For the first class of functions, how should we construct a test session so that there are methods to easily obtain the test output? Note that these functions all write to an area of memory, consider the following array.

#define N 32
uint8_t data[N];

void reset() {
  int i;
  for (i = 0; i < N; i ++) {
    data[i] = i + 1;

Each element of such an array is 1 byte and has a different value. If we test on this array, any one byte of the actual output that is incorrect can be detected with a high probability. In order to get the expected output, we also have to think about the expected behavior of the test function: The above functions all write to a contiguous segment of the array, so we can examine the expected output in three segments.

  • The first segment is the left-hand side of the interval that the function writes to, which is not written to, so there should be assert(data[i] == i + 1)
  • The second segment is the interval itself that the function writes to, and the expected result of this segment is related to the specific behavior of the function.
  • The third segment is the right-hand side of the interval that the function writes to, and this segment of the interval is not written to, so there should be assert(data[i] == i + 1)

So we can write two helper functions for checking this:

// Check that the values in the [l,r) interval are in order of val, val + 1, val + 2...
void check_seq(int l, int r, int val) {
  int i;
  for (i = l; i < r; i ++) {
    assert(data[i] == val + i - l);

// Check that the values in the [l,r) interval are all equal to val
void check_eq(int l, int r, int val) {
  int i;
  for (i = l; i < r; i ++) {
    assert(data[i] == val);

With these two functions, we can iterate over various inputs and easily write the expected output of the function we are testing. For example, for memset(), we can write the following test code.

void test_memset() {
  int l, r;
  for (l = 0; l < N; l ++) {
    for (r = l + 1; r <= N; r ++) {
      uint8_t val = (l + r) / 2;
      memset(data + l, val, r - l);
      check_seq(0, l, 1);
      check_eq(l, r, val);
      check_seq(r, N, r + 1);

Writing more tests

Try to understand how the above test code performs the tests and add a new test set klib-tests for klib in the am-kernels/tests/ directory, the file structure of the test set can be referred to am-kernels/tests/am-tests or am-kernels/kernels/hello.

--- Work instruction ---
Copy word for word everything in the excerpt on test design from "With these two" down to "following test code.". Draw only on the excerpt on test design and on nothing else.

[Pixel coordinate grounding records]
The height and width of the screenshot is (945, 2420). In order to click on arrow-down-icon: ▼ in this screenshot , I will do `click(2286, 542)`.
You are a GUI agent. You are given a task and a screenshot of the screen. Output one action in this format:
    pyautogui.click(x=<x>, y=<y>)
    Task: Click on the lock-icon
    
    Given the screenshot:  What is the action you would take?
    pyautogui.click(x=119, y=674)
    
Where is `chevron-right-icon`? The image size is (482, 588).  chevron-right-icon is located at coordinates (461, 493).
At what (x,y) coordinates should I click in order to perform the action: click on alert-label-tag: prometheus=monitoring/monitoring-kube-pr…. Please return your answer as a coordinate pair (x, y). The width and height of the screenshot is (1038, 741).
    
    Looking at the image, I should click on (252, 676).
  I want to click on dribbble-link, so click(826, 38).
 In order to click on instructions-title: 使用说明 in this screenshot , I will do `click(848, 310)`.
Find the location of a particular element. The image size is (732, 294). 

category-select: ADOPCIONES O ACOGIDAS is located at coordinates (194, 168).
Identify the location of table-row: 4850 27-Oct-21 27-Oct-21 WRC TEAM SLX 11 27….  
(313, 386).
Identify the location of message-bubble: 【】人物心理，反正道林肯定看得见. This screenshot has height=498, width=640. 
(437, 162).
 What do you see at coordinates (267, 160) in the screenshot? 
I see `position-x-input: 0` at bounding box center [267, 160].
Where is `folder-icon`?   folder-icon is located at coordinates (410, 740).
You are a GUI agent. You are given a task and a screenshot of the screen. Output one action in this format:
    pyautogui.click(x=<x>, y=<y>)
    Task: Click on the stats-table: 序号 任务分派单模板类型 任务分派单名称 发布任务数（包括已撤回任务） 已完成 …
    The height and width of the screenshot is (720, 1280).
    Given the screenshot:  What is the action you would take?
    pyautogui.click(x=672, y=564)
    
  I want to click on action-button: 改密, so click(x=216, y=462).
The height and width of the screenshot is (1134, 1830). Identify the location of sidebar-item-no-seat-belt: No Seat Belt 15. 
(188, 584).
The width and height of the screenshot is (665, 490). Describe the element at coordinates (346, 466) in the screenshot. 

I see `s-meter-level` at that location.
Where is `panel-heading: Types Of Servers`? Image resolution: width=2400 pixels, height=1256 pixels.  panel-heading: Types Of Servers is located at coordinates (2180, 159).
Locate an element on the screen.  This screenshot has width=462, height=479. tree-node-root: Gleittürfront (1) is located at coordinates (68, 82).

--- Answer space ---
With these two functions, we can iterate over various inputs and easily write the expected output of the function we are testing. For example, for memset(), we can write the following test code.